*** Data extract
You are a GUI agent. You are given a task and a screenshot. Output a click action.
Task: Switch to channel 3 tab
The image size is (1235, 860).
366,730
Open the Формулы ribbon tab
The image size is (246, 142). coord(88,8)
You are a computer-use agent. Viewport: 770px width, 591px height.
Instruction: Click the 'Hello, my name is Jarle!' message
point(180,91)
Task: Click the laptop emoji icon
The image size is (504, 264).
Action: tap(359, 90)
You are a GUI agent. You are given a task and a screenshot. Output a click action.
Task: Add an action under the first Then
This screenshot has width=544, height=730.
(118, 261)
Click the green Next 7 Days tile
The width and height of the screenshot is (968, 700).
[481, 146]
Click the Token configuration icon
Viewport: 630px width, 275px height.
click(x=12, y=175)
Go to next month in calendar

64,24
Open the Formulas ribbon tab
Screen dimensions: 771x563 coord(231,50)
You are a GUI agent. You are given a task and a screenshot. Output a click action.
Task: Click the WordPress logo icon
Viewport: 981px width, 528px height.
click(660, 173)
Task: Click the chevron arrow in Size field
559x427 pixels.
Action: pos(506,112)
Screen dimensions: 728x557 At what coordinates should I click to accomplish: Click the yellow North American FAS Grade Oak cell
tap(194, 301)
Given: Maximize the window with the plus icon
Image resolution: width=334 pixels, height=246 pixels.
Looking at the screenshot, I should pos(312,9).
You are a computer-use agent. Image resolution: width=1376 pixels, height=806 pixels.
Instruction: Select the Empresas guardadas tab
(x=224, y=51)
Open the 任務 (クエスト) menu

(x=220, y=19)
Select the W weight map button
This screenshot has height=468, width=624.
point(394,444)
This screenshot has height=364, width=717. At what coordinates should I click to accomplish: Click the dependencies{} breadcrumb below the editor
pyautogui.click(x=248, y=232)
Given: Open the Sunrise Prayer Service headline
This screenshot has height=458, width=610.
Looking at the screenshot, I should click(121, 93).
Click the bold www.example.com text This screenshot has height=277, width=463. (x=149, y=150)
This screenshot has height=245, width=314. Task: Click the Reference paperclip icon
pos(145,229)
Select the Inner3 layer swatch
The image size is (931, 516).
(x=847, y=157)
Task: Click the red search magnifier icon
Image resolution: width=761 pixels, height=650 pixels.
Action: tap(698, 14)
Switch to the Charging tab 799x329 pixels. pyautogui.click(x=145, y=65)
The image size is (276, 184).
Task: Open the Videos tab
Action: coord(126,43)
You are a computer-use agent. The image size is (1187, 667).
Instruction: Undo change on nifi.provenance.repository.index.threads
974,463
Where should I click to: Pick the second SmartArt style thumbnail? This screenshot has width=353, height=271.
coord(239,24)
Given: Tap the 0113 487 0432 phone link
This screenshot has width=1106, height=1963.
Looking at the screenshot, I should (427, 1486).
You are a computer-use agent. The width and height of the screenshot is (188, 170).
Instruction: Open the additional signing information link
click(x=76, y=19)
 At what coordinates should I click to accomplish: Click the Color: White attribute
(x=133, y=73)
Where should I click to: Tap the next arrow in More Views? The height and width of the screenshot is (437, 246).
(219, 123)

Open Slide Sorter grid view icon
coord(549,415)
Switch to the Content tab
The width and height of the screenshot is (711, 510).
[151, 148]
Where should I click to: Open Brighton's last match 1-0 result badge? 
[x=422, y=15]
******
Search the records for the string "computer", and copy every line that holds it.

Solution to this exercise
You are a computer-use agent. Viewport: 770px width, 591px height.
You are a computer-use agent. Image resolution: width=1376 pixels, height=806 pixels.
You are a computer-use agent. The image size is (1187, 667).
You are a computer-use agent. The width and height of the screenshot is (188, 170).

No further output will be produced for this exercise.